« Tu es un homme jeune dans un monde jeune, viens sur le dancefloor ». Superposition de voix, sitar masqué par une basse à dresser des cobras sauvages, « Golden Girls » ouvre le bal et respire la craie, la sciure, le neuf. Banhart, qui a quitté la barbe, dessine des haïkus et enterre Edward Sharpe et ses Magnetic Zeros d’un revers de coude histoire de montrer que non, tu n’as pas besoin de t’adjoindre les services de toute une famille de mormons pour faire les choses correctement.
Quatre ans après What Will We Be, album enregistré sous une pression démesurée, la conséquence de sa canonisation en petit Christ de la folk et d’une hygiène de vie douteuse, le vagabond revient aux bases avec des titres comme « Für Hildegard von Bingen », dédiée à une sainte catholique du XIIe siècle qui écrivait et composait de la musique (ce qui est assez couillu pour l’époque où les ménestrels femelles étaient plus souvent jetées dans les douves ou accusées de sorcellerie pour avoir refusé les avances de quelques moines en tonsures).
Enfin bref, Mala est un album parfait pour les apathiques. Il a été enregistré dans la maison de Los Angeles de Devendra, que l’on imagine être un croisement entre un café veggie nordique et la maison de Jesse Pinkman dans Breaking Bad. Le titre (du serbe, nous dit-on dans l’oreillette) est une sorte d’hommage à Madame (tapez « Ana Kras » et oubliez Natalie Portman). Ça voudrait dire quelque chose comme « ma chouquette » alors qu’en fait, c’est surtout une manière de dire qu’il a été un peu mauvais auparavant.

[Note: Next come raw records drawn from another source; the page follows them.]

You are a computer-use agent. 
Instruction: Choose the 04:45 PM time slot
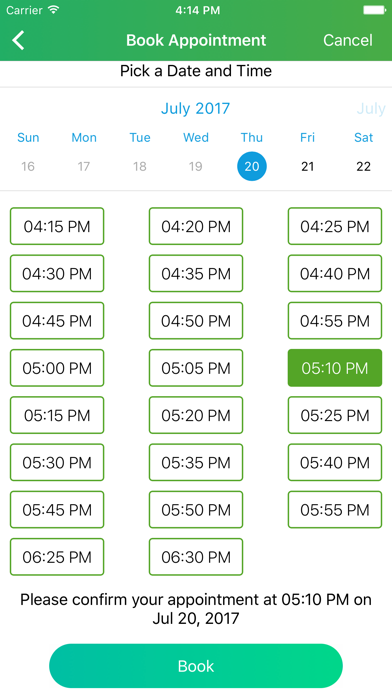pyautogui.click(x=57, y=321)
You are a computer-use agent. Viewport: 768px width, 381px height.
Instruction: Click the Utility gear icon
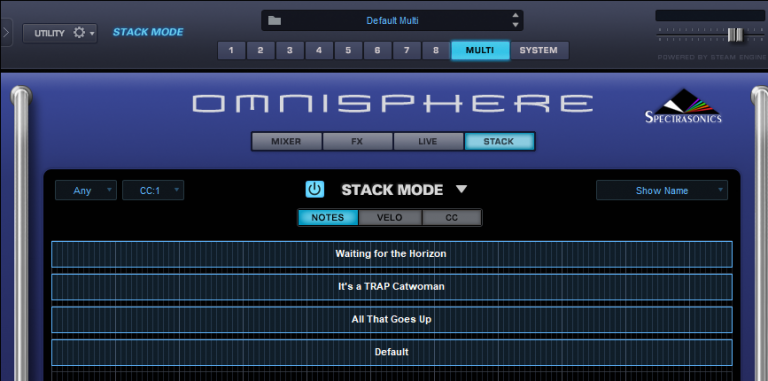coord(79,33)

Malin.
On passe ensuite par « Never Seen Such Good Things » et ses paroles optimistes comme « si nous faisons encore l’amour, je pense que ça va être crado » (Non mais allo t’as pas de shampoing quoi ?), avant de passer la frontière du Rio Grande et de se mettre à l’espagnol histoire d’adoucir le tou : sur « Mi Negrita », Banhart nous parle de « fantasmes » et de « fantômes corporels ». C’est l’interprète qui apporte toutes les données nécessaires à la compréhension du morceau, enregistré avec un bel effet retro qui joue la noyade. « Je me suis imaginé dans un costume beaucoup trop large, un peu suant, sur le plateau de l’émission de variétés vénézuélienne Super Sabado Sensacional – qui doit être une sorte de Vivement Dimanche mais le samedi » (pour les curieux, voici du show en question).

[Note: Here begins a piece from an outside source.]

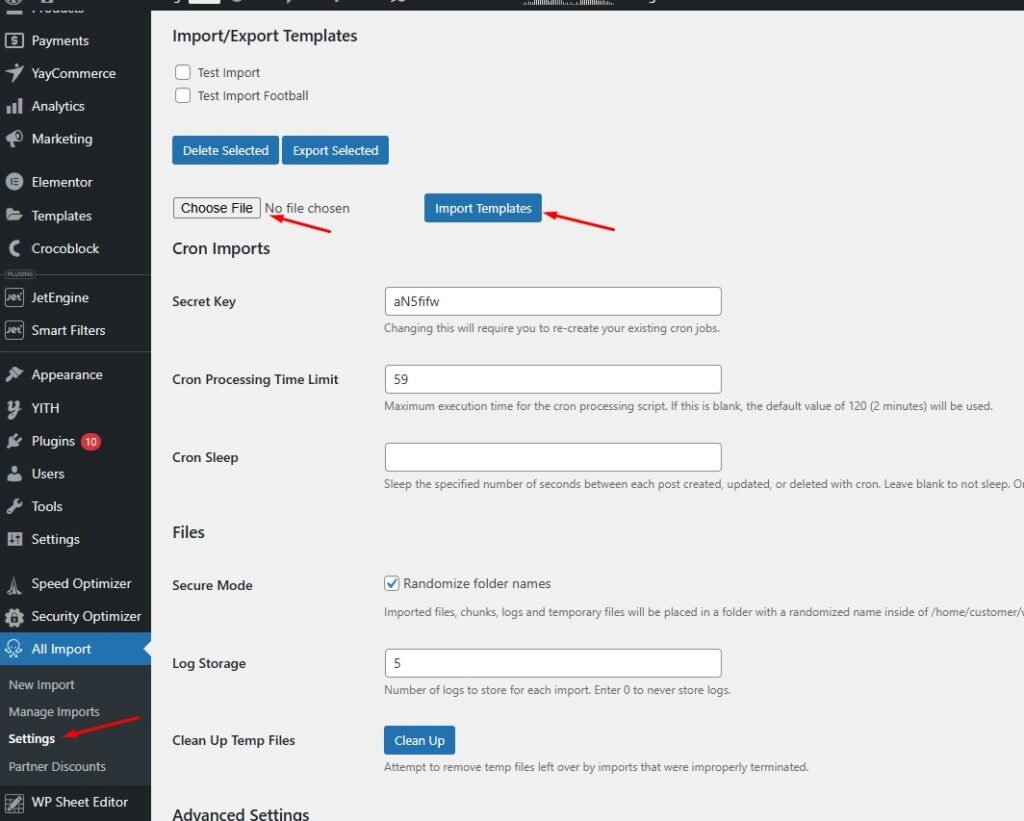Click the Choose File button

tap(217, 208)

Le monde a tendance à ne pas prendre au sérieux Devendra Banhart, qui est pourtant l’entertainer le plus rigolo du ligue guindée des gentlemen folk. Le monologue de « Your Fine Petting Duck » est une excellente occasion d’apprécier l’humour du gusse, qui tente ici de repousser les avances d’une ex-copine à coup de « rappelle-toi que s’il ne fait pas tous les efforts nécessaires, moi je n’en faisais aucun, rappelle-toi que s’il ne te donne pas assez de son temps, moi je ne te consacrais pas le mien ». La chanson part ensuite, au bout de trois minutes, dans une sorte de délire germano-psychédélico-disco assez agréable. Sa veine comique, peut-être un peu plus subtile que celle d’Adam Green (les goûts et les couleurs…), tient souvent dans un discours sur l’amour assez ambigu, comme si le mec découvrait en même temps que nous en quoi consiste la vie de couple.

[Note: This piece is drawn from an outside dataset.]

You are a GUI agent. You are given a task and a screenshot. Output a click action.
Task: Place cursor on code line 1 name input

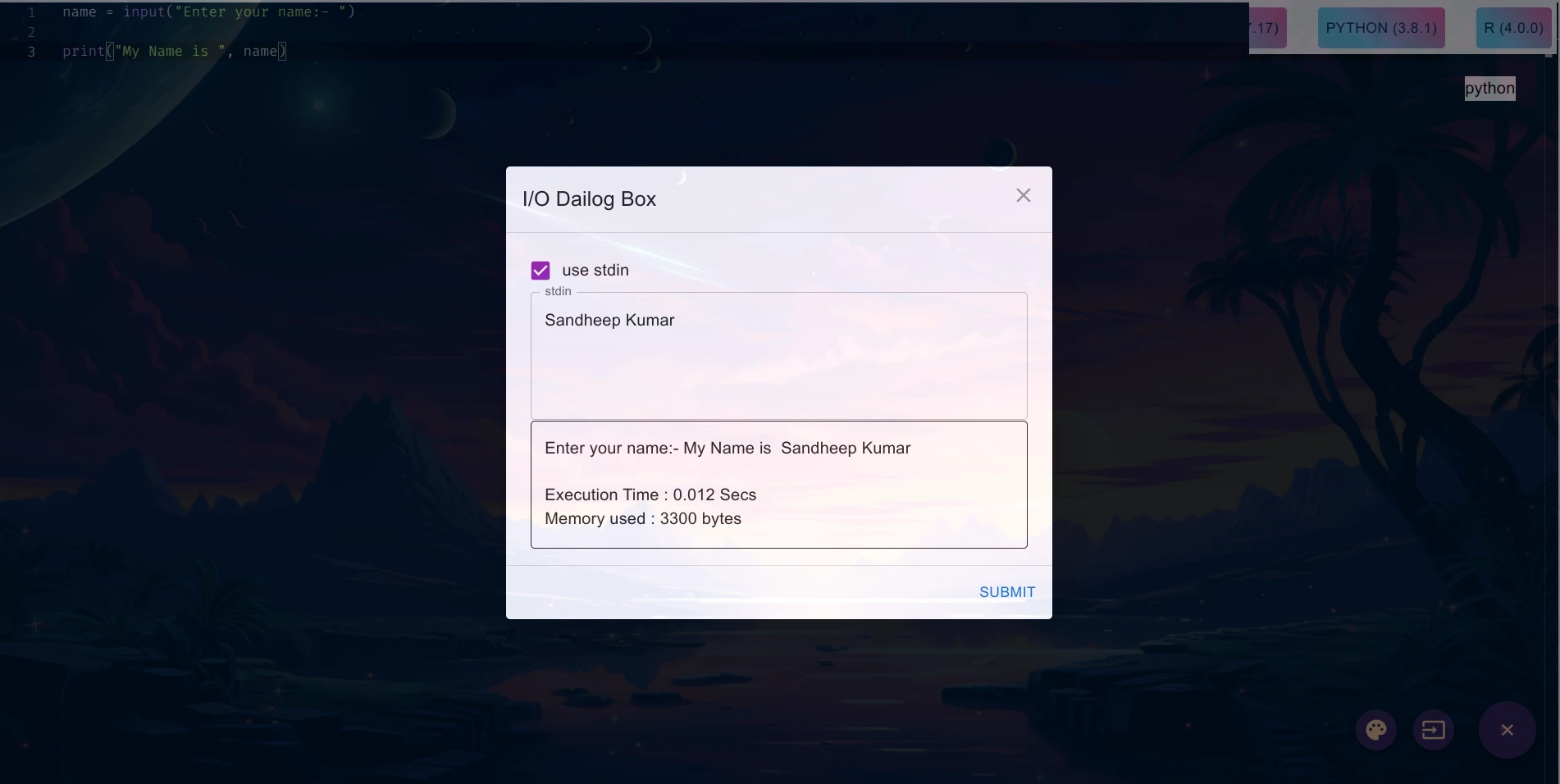(x=208, y=11)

Banhart enchaîne avec une ballade muette en hommage à Keenan Milton, skateboarder d’Atlanta mort en 2001 lors d’un Independence Day qui a mal tourné. Sobre, sa voix disparaît puis revient au premier plan dans « A Gain » où Devendra a mis sa plus belle perruque Elliot Smith pour se plaindre que « personne ne lui achète de DVD ». Enfin, « Cristobal Risquez » lui sert à marteler l’idée que l’association guitare acoustique/matos électronique lui plaît décidément beaucoup.
Passant aussi bien des Young Marble Giants à Ariel Pink avec un détour par la pop anglaise évoquant tant les Beatles que The Creation, Banhart offre un retour rafraîchissant et gentiment émo. À force de suivre ce dialogue contradictoire engagé avec lui-même (« je ne peux vivre avec toi que si tu es là le lendemain » suivi par un « ce soir je t’aime mais demain est un autre jour »), on se dit, mais décide toi putain, mec. Mala est ponctué par un autre jeu de miroir : « Won’t You Come Over » puis sa réponse « Won’t You Come Home », avant-dernier morceau qu’il débute avec un souffle « reviens, j’abandonne, tu me manques… ». On pensait pareil.